Transcript of Jakarta Makin Tidak Beradab

  • www.bktrn.org 1

    Jakarta Makin "Tidak Beradab"

    SEANDAINYA Center of Housing Rights and Eviction (COHRE), mendapat informasi bahwa di Jakarta terjadi penggusuran paksa pada malam takbiran tahun 2003, barangkali LSM internasional yang bergerak di bidang hak atas perumahan itu akan menjuluki Republik ini menjadi "negara paling tidak beradab".

    Tahun lalu LSM ini menempatkan Indonesia, Guatemala, dan Serbia Montenegro dalam peringkat pertama negara yang sangat tidak menghargai hak atas perumahan. Untuk peringkat ini, COHRE menggunakan kasus penggusuran tahun 2001 yang tidak sedahsyat penggusuran selama 2003 di Ibu Kota.

    PENERTIBAN yang dilakukan Pemerintah Provinsi (Pemprov) DKI itu didasari argumen bahwa permukiman liar dan lapak pedagang kaki lima (PKL) merupakan penyebab banjir, kemacetan, dan meningkatnya kriminalitas. Penyakit kota yang wujudnya banjir, kemacetan, dan kriminalitas itu dianggap bersumber dari kian banyaknya orang miskin di kota. Terapinya, penggusuran paksa. Memang langkah pintas Gubernur DKI Sutiyoso itu juga dilakukan dalam rangka merias wajah Jakarta agar menjadi cantik berseri dengan lenyapnya permukiman "liar". Sayangnya, dosis "obat" itu terlalu tinggi sehingga menimbulkan efek samping

    berupa "jerawat" di mata masyarakat internasional.

    Permukiman liar dan PKL merupakan dua di antara serangkaian persoalan yang membelit Jakarta hingga ulang tahunnya yang ke-477 tahun 2004 ini. Makin lama persoalan itu makin kompleks dan menjengkelkan sehingga reaksi yang dilakukan pemprov pun tidak lagi memperhatikan martabat kemanusiaan.
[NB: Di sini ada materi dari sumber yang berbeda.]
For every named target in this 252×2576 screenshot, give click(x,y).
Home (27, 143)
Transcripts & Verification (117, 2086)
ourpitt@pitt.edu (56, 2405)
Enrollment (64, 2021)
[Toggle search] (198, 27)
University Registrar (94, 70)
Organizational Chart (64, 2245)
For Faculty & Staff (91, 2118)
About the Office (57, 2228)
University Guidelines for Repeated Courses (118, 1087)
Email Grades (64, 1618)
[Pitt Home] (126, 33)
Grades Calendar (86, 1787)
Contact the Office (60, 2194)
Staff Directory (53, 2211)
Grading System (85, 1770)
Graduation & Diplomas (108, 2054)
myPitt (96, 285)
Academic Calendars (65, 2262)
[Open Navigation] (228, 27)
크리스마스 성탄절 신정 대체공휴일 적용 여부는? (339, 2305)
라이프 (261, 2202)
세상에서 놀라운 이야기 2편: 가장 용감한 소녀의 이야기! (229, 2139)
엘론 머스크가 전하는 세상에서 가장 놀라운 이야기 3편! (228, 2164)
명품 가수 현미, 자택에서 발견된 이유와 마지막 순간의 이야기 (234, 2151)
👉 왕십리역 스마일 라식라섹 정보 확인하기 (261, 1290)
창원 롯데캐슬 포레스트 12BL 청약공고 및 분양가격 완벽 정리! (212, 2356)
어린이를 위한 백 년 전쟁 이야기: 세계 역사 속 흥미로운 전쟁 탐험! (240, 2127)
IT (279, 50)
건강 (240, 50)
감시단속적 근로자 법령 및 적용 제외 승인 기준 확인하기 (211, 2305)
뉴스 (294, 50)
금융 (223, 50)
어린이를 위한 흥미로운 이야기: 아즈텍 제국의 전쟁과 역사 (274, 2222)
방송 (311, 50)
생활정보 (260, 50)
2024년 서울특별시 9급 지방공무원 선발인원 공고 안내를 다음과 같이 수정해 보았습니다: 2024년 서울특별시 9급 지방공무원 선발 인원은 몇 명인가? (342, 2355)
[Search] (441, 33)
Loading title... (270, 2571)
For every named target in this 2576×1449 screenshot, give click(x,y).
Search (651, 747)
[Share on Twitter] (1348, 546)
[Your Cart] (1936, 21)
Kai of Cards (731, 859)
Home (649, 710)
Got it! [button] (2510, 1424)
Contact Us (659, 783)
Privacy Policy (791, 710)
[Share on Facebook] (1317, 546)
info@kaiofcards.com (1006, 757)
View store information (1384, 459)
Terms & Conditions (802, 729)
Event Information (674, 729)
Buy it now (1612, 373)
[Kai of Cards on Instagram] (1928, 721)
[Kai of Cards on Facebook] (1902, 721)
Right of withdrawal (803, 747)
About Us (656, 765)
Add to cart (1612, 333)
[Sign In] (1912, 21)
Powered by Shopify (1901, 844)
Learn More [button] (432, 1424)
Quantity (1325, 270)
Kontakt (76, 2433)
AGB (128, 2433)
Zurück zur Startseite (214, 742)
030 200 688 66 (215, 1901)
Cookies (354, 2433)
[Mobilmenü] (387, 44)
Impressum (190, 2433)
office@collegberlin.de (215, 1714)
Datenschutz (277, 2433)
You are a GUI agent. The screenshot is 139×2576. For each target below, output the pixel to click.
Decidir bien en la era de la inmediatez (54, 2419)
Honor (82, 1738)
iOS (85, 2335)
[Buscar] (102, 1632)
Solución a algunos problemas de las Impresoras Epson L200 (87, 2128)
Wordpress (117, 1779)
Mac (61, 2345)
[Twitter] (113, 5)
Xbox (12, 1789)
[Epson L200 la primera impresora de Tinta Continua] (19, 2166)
Jalan pintas yang dilakukan itu kemudian menimbulkan gambar yang buruk betapa makin "kejamnya" Ibu Kota.

    Selain penggusuran dan kerawanan sosial yang terus meningkat, di etalase negeri ini tiada hari tanpa kemacetan. Tiada ruang publik yang memadai, serta perubahan dan penyimpangan pemanfaatan ruang perkotaan sudah semakin tidak terkendali. Kondisi ini menjadikan kota ini semakin jauh dari rasa aman dan nyaman untuk dinikmati sebagai sebuah ibu kota negara. Memasuki era baru melalui slogan "Jakarta Better City, Better Life", ibu kota Republik ini malah makin "menyeramkan" terutama bagi orang kecil dan pendatang.

    Kepala Dinas Tata Kota Provinsi DKI Jakarta Nurfakih Wirawan, didampingi Kepala Subdinas Pengkajian Struktur Ruang Kota Dinas Tata Kota DKI Jakarta M Fausal Kahar mengakui, masih banyak "PR" yang harus diselesaikan. Misalnya, penyediaan ruang terbuka hijau. Hal ini juga kembali terkait dengan pembebasan lahan, penertiban hunian penduduk. Saat ini, pertambahan penduduk Jakarta dari urbanisasi mencapai sekitar 200.000 orang per tahun.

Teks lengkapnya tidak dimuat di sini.